Dans un communiqué publié mercredi, le FSB a allégué que Telegram n’avait pas supprimé les chaînes, groupes de discussion et robots automatisés qui auraient été utilisés par les agences et organisations de renseignement ukrainiennes que la Russie qualifie de groupes terroristes ou extrémistes. Selon l’agence, ces ressources en ligne ont été utilisées pour organiser des sabotages, des attaques terroristes, des fraudes cybernétiques et d’autres activités criminelles en Russie. Les allégations du FSB n’ont pas été vérifiées de manière indépendante, et Durov n’a été condamné pour aucune infraction.
L’enquête pénale a été engagée en vertu de l’article 205.1 du Code pénal russe, qui concerne l’aide aux activités terroristes. Les enquêteurs russes soutiennent que Telegram n’a pas respecté les lois nationales exigeant le retrait du matériel interdit de la plateforme.
Une part importante de l’annonce du FSB portait sur un chatbot de rencontres basé sur Telegram appelé Daivinchik, ou Leo-Dating, Chatting, and New Friends. L’agence affirme que des agents du renseignement ukrainien ont utilisé ce service pour établir des contacts avec de jeunes citoyens russes en se faisant passer pour des femmes en ligne avant de développer des relations personnelles avec eux.
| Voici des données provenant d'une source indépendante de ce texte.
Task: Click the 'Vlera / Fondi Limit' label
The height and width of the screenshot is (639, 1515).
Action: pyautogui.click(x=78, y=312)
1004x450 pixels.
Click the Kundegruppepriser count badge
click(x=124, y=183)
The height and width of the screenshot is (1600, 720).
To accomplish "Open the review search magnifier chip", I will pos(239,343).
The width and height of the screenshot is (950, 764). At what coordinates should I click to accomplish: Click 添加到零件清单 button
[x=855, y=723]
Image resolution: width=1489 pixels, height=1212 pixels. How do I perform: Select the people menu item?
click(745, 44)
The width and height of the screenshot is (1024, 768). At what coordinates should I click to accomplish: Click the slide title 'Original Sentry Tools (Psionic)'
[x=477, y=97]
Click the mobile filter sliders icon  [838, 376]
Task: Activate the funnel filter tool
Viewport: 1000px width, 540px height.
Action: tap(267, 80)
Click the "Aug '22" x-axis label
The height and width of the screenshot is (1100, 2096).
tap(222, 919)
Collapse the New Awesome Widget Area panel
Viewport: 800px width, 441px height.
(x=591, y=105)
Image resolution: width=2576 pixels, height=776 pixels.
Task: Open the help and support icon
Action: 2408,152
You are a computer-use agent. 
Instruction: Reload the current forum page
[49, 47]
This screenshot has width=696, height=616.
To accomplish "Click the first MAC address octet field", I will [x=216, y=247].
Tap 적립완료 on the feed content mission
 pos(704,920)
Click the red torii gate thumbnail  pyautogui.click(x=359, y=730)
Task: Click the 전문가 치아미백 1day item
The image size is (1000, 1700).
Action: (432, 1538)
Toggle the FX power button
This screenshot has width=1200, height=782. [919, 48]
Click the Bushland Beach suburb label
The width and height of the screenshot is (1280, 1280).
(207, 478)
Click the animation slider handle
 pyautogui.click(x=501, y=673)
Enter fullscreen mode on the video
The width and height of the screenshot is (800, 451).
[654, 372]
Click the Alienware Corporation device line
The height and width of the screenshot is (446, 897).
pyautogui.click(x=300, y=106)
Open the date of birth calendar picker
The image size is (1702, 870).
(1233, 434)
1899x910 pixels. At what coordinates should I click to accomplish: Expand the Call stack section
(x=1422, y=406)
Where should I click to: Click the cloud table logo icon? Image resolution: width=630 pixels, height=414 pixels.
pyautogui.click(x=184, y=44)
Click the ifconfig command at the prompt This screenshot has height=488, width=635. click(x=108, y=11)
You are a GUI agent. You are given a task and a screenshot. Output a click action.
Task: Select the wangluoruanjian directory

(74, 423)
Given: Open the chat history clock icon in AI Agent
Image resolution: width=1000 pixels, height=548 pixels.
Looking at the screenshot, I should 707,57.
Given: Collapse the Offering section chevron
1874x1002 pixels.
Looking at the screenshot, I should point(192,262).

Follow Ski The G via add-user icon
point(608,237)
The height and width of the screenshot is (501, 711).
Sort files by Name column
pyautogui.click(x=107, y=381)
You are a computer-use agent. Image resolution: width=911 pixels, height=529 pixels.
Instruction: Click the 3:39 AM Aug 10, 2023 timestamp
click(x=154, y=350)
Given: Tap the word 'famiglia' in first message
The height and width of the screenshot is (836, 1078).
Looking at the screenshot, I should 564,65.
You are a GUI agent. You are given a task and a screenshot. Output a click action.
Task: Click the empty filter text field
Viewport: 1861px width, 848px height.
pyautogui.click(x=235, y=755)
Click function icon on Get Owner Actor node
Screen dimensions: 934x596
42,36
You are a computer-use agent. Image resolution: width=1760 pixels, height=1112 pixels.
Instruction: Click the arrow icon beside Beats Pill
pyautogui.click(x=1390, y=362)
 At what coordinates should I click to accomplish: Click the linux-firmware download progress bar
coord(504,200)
Selon le FSB, le stratagème présumé consistait à persuader les victimes de partager des lieux de réunion ou à effectuer des achats via des liens de phishing. Les enquêteurs affirment que les victimes ont ensuite été contactées par des personnes prétendant représenter les forces de l’ordre russes ou l’agence de surveillance financière du pays, qui leur auraient dit avoir soutenu sans le savoir l’armée ukrainienne. Les autorités affirment que la peur et la pression psychologique qui en ont résulté ont ensuite été utilisées pour contraindre certaines personnes à commettre des crimes, notamment des incendies criminels et des attaques contre des infrastructures.
Le FSB a indiqué que des opérations conjointes avec le ministère de l’Intérieur russe et le Comité d’enquête avaient conduit à la détention de 46 citoyens russes âgés de 12 à 22 ans à partir de juillet 2025. Les autorités allèguent que les suspects ont été impliqués dans des attaques contre des policiers, des incendies criminels ciblant les infrastructures de transport, de communications, financières et énergétiques, ainsi que le déplacement d’argent obtenu par fraude. Ces affirmations n’ont pas été confirmées de manière indépendante.
Telegram n’a pas publié de réponse officielle à cette affaire pénale. Son compte officiel sur X a réagi en publiant une image de Durov faisant un geste obscène, tandis que Durov, qui vit à Dubaï, n’a pas publiquement commenté les accusations.
Cette annonce intervient dans un contexte de relations de plus en plus tendues entre Telegram et les autorités russes. Plus tôt cette année, la Russie a introduit des restrictions d’accès à la plateforme avant de les étendre à un blocus quasi complet en avril 2026. Par ailleurs, Durov continue de faire face à des poursuites judiciaires en France pour des allégations selon lesquelles Telegram n’aurait pas traité adéquatement les activités criminelles sur le service, une affaire sans rapport avec les accusations annoncées par le FSB.